Re: [PATCH 24/25] x86/sgx: Free up EPC pages directly to support large page ranges

From: Reinette Chatre
Date: Mon Dec 06 2021 - 17:08:12 EST


Hi Jarkko,

On 12/4/2021 3:47 PM, Jarkko Sakkinen wrote:
On Wed, Dec 01, 2021 at 11:23:22AM -0800, Reinette Chatre wrote:
The page reclaimer ensures availability of EPC pages across all
enclaves. In support of this it runs independently from the individual
enclaves in order to take locks from the different enclaves as it writes
pages to swap.

When needing to load a page from swap an EPC page needs to be available for
its contents to be loaded into. Loading an existing enclave page from swap
does not reclaim EPC pages directly if none are available, instead the
reclaimer is woken when the available EPC pages are found to be below a
watermark.

When iterating over a large number of pages in an oversubscribed
environment there is a race between the reclaimer woken up and EPC pages
reclaimed fast enough for the page operations to proceed.

Instead of tuning the race between the page operations and the reclaimer
the page operations instead makes sure that there are EPC pages available.

Signed-off-by: Reinette Chatre <reinette.chatre@xxxxxxxxx>

Why this needs to be part of this patch set?

When pages are modified they are required to be in the EPC and thus potentially need to be loaded from swap. When needing to modify a large number of pages in an oversubscribed environment there is a problem with the reclaimer providing free EPC pages fast enough for all the page modification operations to proceed.

What that means is that if a user attempts to modify a large range of pages in an oversubscribed environment it is likely that the operation will fail to complete but instead it would result in partial success of as many pages as was on the free list. This is because the reclaimer may not run fast enough to free up sufficient EPC pages in a dynamic way.

This becomes complicated for user space.

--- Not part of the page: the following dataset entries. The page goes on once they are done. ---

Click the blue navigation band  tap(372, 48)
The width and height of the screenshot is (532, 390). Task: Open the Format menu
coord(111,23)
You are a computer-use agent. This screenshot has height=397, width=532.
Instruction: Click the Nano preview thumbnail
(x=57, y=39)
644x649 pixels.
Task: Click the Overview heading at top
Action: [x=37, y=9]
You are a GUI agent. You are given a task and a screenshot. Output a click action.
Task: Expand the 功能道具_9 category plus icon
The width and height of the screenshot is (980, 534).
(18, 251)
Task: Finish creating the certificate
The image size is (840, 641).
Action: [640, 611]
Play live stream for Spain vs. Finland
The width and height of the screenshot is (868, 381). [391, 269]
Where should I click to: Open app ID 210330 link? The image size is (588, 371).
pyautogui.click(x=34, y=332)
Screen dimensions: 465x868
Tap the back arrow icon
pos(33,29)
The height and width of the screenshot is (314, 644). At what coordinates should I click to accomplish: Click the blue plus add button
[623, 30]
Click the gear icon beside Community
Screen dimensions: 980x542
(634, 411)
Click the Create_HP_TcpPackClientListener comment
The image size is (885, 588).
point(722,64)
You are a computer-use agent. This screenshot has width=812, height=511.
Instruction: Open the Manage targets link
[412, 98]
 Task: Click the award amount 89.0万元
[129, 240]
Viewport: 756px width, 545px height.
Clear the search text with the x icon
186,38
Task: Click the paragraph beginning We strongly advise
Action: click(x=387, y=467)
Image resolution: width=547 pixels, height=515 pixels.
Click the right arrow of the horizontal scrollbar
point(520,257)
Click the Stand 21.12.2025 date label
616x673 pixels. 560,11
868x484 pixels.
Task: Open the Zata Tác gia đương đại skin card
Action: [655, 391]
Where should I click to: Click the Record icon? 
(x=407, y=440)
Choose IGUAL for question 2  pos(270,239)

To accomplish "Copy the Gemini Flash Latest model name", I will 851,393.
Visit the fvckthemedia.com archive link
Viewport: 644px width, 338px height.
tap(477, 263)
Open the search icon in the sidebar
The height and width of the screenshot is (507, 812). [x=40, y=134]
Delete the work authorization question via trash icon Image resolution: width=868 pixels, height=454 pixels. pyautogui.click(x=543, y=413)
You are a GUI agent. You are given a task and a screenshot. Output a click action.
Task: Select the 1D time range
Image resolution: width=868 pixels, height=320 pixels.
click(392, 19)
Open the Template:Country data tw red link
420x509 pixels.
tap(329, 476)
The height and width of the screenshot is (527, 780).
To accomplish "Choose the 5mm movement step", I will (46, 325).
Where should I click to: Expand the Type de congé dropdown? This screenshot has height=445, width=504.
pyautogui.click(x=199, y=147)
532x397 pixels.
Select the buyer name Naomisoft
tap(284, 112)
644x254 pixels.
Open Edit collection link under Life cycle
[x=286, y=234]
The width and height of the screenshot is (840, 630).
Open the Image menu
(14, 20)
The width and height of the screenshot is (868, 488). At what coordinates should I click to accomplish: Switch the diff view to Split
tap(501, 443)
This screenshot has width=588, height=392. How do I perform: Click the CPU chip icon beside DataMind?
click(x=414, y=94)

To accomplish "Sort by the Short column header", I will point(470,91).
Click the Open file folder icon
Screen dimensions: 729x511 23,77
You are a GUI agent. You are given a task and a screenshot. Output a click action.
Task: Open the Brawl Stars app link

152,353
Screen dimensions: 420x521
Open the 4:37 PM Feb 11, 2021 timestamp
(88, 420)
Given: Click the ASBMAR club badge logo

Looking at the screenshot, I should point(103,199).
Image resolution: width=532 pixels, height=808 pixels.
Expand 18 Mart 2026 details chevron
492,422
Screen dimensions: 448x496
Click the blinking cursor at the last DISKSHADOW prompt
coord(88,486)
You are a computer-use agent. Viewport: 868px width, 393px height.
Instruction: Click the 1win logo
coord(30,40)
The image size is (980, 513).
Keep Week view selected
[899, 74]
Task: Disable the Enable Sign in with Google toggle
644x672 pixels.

It could increase the priority of the reclaimer but that has been found to be insufficient*. There would still not be a guarantee that after one page modification call fails enough pages would have been freed up in support of a second page modification call.

With this change it would be ensured that when pages are being modified that there are sufficient EPC pages available to support the modifications.

Reinette

* The test that follows this patch was used to explore this scenario.